Revolusi Indonesia pada akhirnya lahir di jalanan bersama pekik kerumunan massa, pidato-pidato yang membakar, dan disertai serangkaian adu bedil. Dan di antara semua itu, kaum muda berada di pusat bandul pergolakan. Hampir setiap babakan penting menuju Indonesia Merdeka, semisal pendirian Boedi Oetomo yang secara umum dipahami sebagai tonggak kebangkitan nasional, sumpah pemuda 1928, penggumpalan aspirasi pendirian politik 1938 di Volksraad, hingga Proklamasi 1945, semuanya dipunggungi kaum intelegensi muda usia.

Ketuban dekrit Proklamasi Kemerdekaan, misalnya, tak akan pecah seandainya tak ada elemen intelegensi muda yang memandunya di mana pada saat yang sama Bung Karno dan Bung Hatta dalam posisi “bingung” hendak melakukan tindakan apa di tengah simpang siur berita kalahnya Jepang dalam Perang Pasifik.

Salah satu kelompok pemuda yang aktif dalam persiapan Proklamasi itu, selain kelompok Menteng 31, Cikini 71, Gang Bluntas, adalah Prapatan 10. Penamaan ini diambil dari nama jalan di mana kelompok ini tinggal. Prapatan 10 sejatinya adalah asrama mahasiswa Ika Daigaku (sekarang Fakultas Kedokteran Universitas Indonesia di Salemba).

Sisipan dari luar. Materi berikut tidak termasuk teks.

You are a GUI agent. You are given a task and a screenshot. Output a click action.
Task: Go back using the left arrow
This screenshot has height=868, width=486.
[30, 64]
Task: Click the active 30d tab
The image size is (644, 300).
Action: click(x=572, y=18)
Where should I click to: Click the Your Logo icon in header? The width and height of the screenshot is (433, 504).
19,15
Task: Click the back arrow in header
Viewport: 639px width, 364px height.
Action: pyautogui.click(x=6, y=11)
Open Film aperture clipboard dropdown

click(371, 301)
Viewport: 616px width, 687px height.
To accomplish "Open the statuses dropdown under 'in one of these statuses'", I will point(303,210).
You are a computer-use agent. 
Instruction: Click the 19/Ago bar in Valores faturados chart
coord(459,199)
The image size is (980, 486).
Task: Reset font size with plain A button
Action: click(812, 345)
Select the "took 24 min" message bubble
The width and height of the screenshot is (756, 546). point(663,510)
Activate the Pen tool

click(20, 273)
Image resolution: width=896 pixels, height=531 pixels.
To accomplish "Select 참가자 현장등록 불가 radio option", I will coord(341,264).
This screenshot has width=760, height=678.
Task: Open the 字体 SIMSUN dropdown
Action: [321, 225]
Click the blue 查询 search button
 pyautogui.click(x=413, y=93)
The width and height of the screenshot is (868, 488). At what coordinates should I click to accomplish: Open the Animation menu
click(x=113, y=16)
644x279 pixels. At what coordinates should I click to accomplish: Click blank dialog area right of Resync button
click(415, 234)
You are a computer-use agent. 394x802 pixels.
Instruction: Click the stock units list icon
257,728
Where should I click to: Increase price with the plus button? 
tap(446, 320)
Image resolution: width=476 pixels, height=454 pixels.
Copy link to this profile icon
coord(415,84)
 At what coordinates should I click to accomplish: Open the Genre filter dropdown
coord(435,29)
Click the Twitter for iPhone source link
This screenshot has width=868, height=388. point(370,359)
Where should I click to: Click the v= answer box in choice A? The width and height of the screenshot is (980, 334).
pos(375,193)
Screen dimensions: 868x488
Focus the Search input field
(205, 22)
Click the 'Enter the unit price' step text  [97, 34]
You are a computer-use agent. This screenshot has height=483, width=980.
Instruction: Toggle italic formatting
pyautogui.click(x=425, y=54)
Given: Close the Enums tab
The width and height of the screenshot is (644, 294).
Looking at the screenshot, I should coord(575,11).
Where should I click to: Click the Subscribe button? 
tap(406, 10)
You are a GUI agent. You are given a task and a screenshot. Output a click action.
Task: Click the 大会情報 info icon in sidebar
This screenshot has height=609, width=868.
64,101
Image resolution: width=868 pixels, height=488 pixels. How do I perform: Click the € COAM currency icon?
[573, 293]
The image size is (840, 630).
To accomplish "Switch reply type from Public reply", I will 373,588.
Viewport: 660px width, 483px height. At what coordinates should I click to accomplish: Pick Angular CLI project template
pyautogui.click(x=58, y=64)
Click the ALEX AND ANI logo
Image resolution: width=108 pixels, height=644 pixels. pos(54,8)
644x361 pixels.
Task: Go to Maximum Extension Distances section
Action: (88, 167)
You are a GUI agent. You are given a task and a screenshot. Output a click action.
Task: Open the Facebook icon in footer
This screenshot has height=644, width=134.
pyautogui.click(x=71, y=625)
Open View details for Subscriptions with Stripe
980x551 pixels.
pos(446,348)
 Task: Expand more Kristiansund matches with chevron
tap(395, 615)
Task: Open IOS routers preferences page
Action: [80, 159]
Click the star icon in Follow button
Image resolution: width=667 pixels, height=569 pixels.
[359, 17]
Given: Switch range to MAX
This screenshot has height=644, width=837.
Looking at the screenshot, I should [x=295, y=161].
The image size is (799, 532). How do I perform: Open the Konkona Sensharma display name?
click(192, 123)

Ide perguruan tabib modern ini datang pada Agustus 1942 dibawa Soejono Martosewojo dari Surabaya ke Jakarta guna mencari kerja. Ia bersama Eri Soedewo dan juga mahasiswa Jakarta seperti Koestedjo, Kaligis, Imam Soedjoedi, mendesak Mr Soewandi agar Jepang membuka Perguruan Tinggi Kedokteran.

Setelah disetujui, panitia dibelah dua. Satunya mengurus kurikulum, sementara lainnya mengurus pembentukan asrama untuk pondokan mahasiswa baru yang berdatangan dari luar Jakarta dan luar Jawa. Panitia lalu menunjuk bekas gedung Dienst van Volksgezondheid di Prapatan 10—dekat Pasar Senen pada jalan dua arah Prapatan Kwitang—yang bisa menampung 250 mahasiswa.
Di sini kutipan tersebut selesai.